*** SUPPLIED MATERIAL Section Begins ***

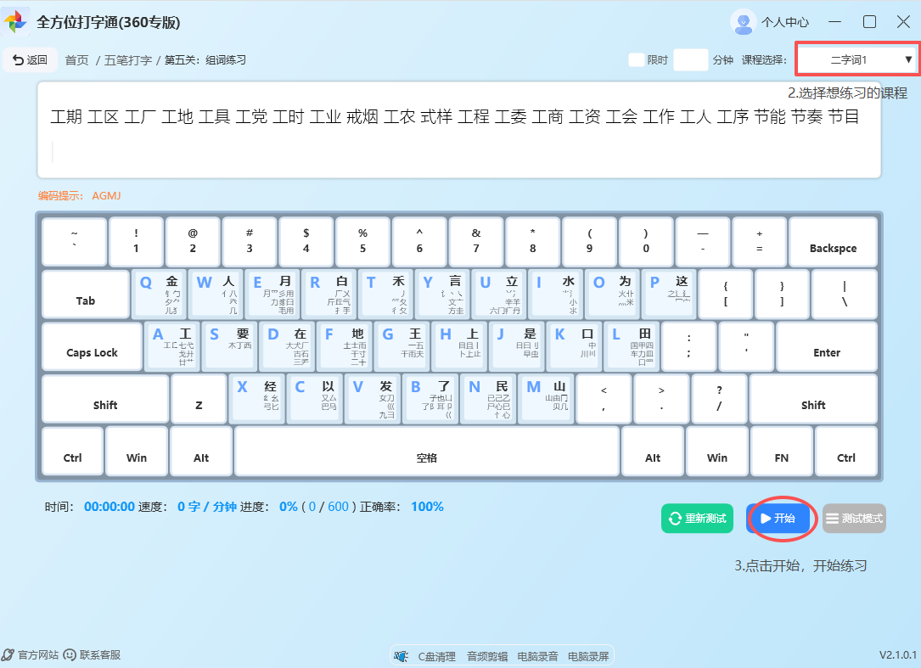Click the 返回 back arrow button
The image size is (921, 668).
coord(30,60)
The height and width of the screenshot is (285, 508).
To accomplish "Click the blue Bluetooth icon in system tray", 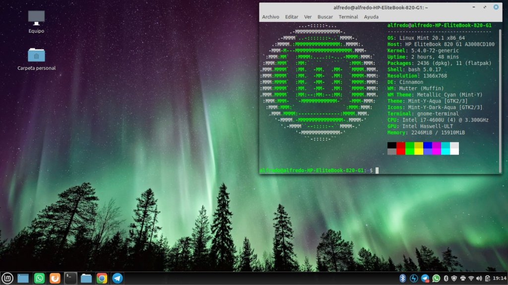I will pos(403,278).
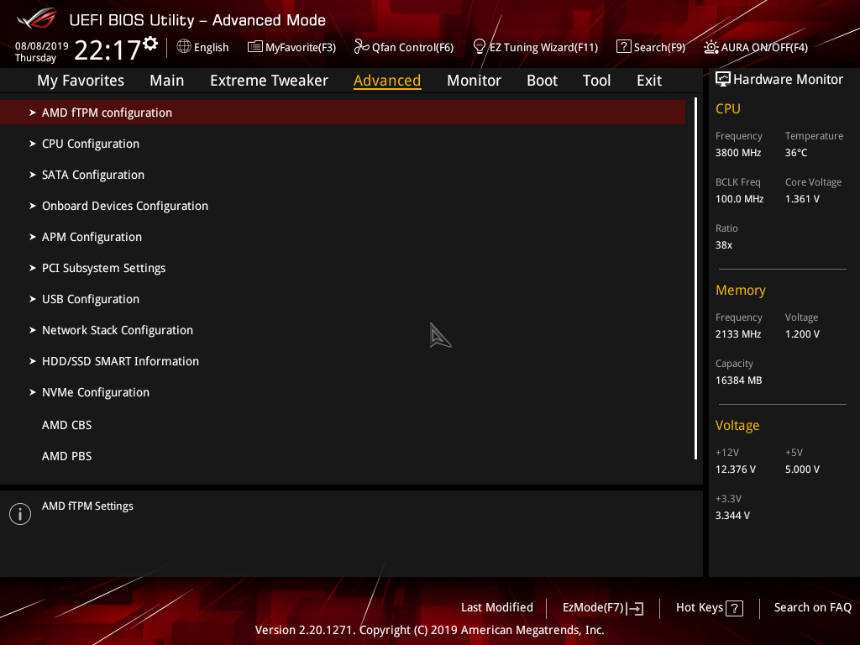Start the EZ Tuning Wizard
Viewport: 860px width, 645px height.
(x=479, y=47)
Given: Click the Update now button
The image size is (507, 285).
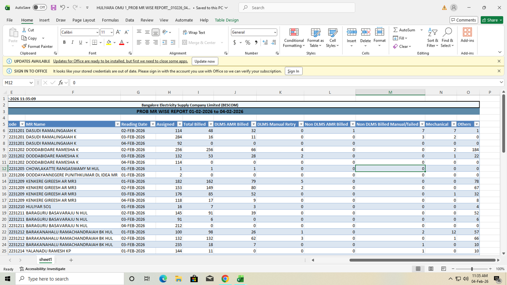Looking at the screenshot, I should coord(205,61).
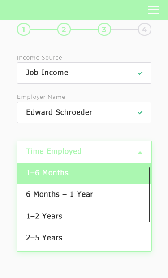Viewport: 168px width, 278px height.
Task: Click the Income Source label
Action: click(x=39, y=58)
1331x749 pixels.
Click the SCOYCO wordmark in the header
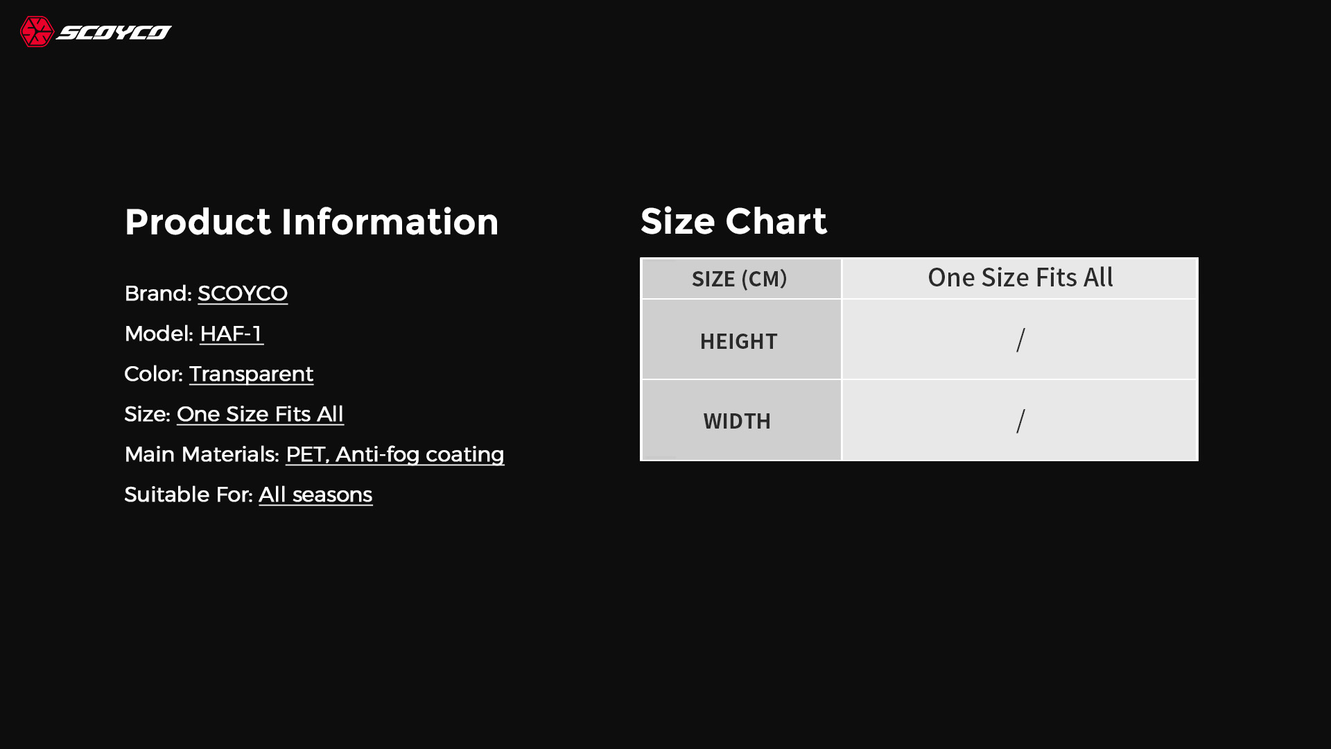pyautogui.click(x=114, y=33)
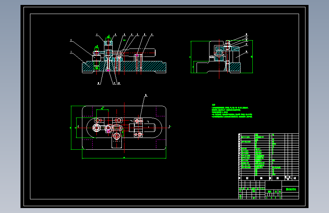The height and width of the screenshot is (213, 329).
Task: Click the top plan view of the base plate
Action: point(124,128)
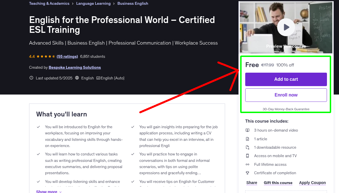The height and width of the screenshot is (193, 339).
Task: Visit the Bespoke Learning Solutions instructor page
Action: [74, 67]
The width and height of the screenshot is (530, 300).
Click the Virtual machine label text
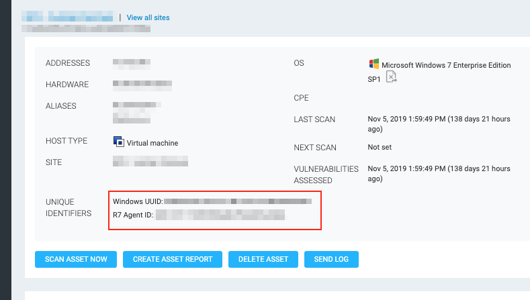click(152, 143)
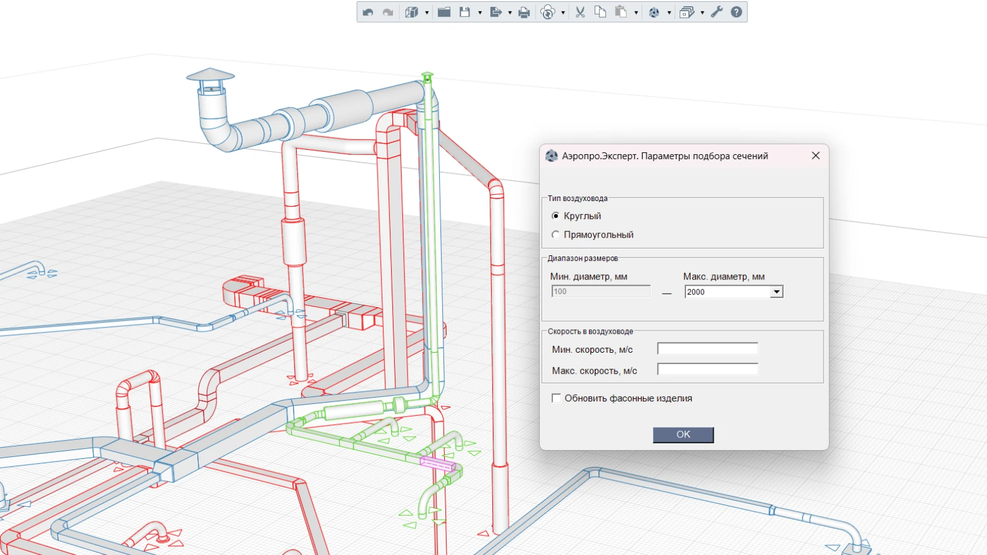987x555 pixels.
Task: Print the model using the printer icon
Action: [x=524, y=12]
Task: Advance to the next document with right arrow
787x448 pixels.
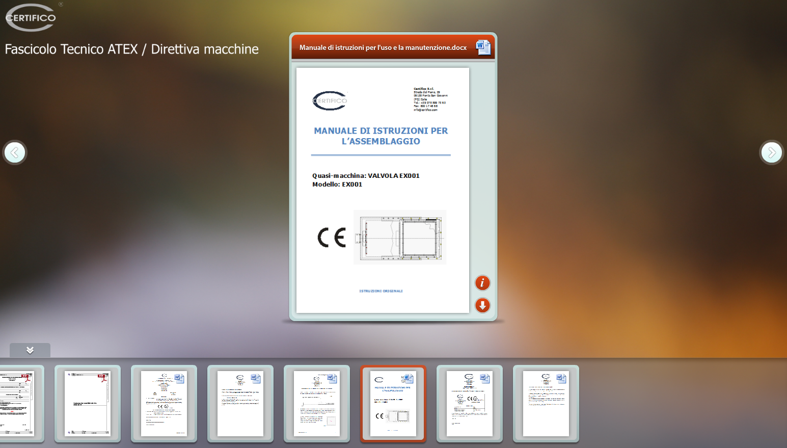Action: [771, 152]
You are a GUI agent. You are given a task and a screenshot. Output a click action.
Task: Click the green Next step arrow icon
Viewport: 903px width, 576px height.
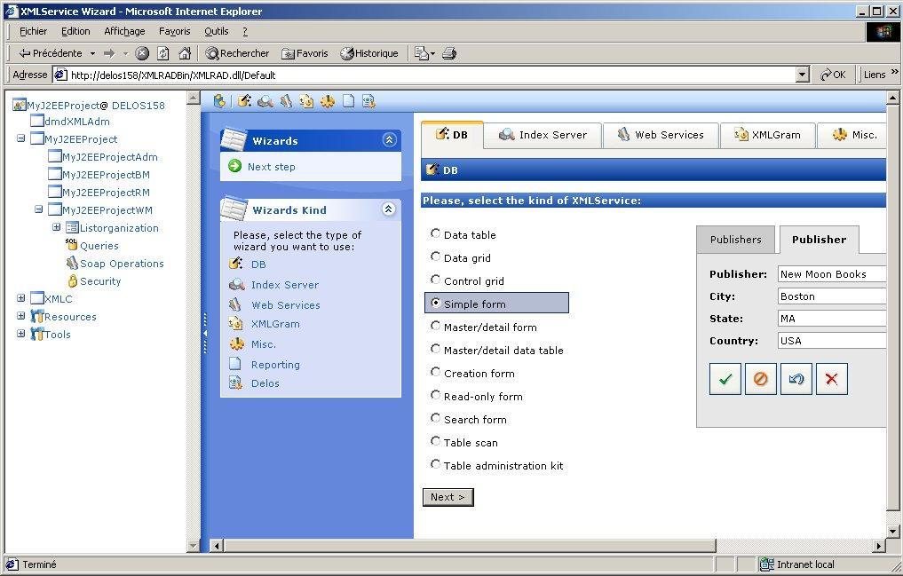pyautogui.click(x=235, y=166)
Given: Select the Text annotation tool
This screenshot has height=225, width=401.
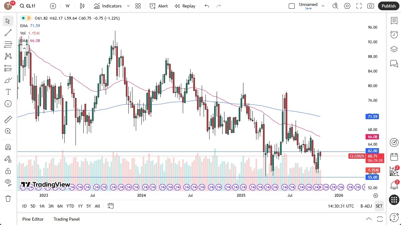Looking at the screenshot, I should 8,91.
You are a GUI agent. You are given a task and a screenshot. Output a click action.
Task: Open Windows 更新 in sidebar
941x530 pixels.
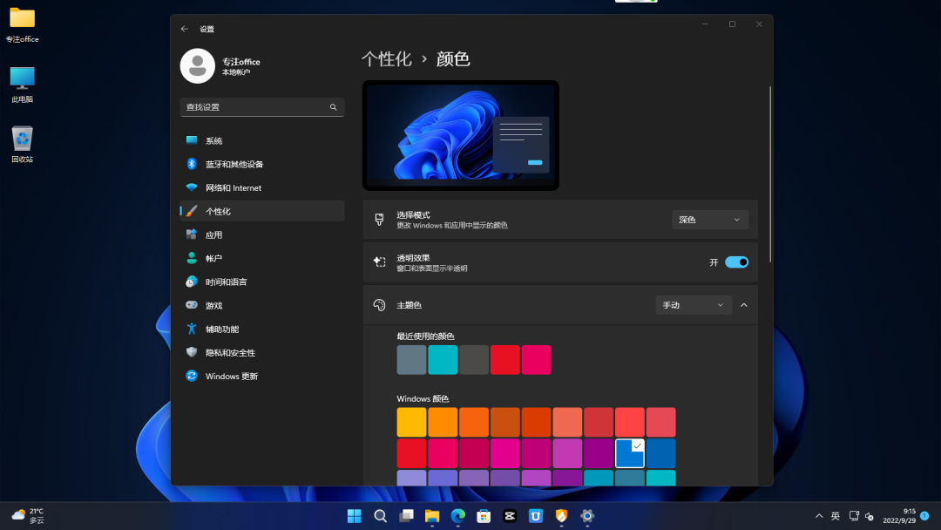(231, 376)
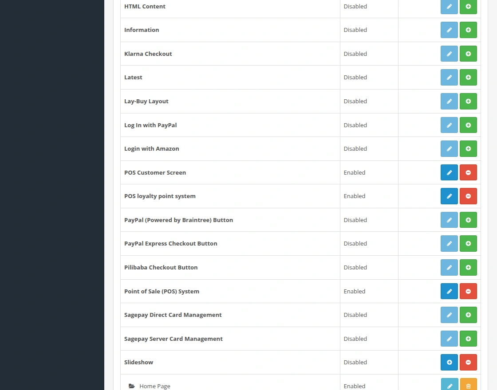Edit the Home Page layout
Image resolution: width=497 pixels, height=390 pixels.
pyautogui.click(x=449, y=386)
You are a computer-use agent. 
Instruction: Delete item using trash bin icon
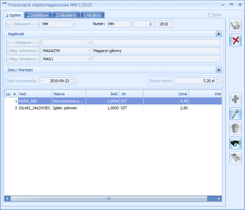pyautogui.click(x=235, y=128)
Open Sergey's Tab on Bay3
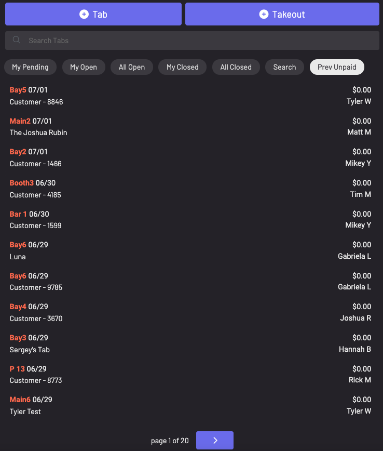The height and width of the screenshot is (451, 383). click(x=190, y=343)

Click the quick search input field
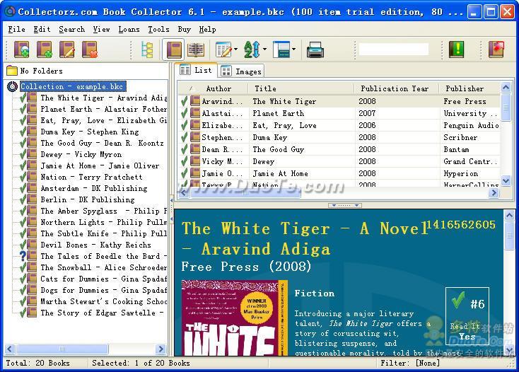click(x=393, y=50)
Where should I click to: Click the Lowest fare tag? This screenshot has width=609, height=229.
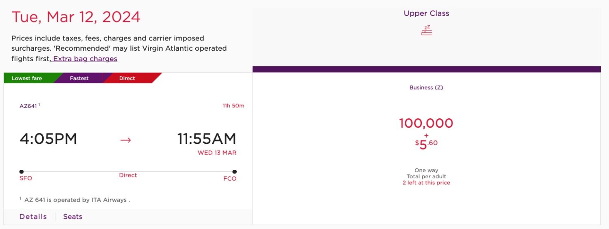coord(27,78)
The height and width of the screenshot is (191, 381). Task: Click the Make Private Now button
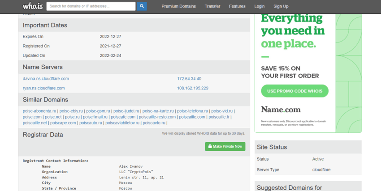tap(225, 146)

*** SUPPLIED MATERIAL Section Ends ***

[EXERCISE] Please return the data above exactly as it stands from the line with "Given: Select the Text annotation tool" to the line with "You are a computer-use agent.", keeping both of those lines but none of the pictures.

[RESPONSE TO THIS TASK]
Given: Select the Text annotation tool
This screenshot has height=225, width=401.
Looking at the screenshot, I should 8,91.
You are a GUI agent. You are given a task and a screenshot. Output a click action.
Task: Open Windows 更新 in sidebar
941x530 pixels.
(231, 376)
Edit the Home Page layout
Image resolution: width=497 pixels, height=390 pixels.
pyautogui.click(x=449, y=386)
You are a computer-use agent. 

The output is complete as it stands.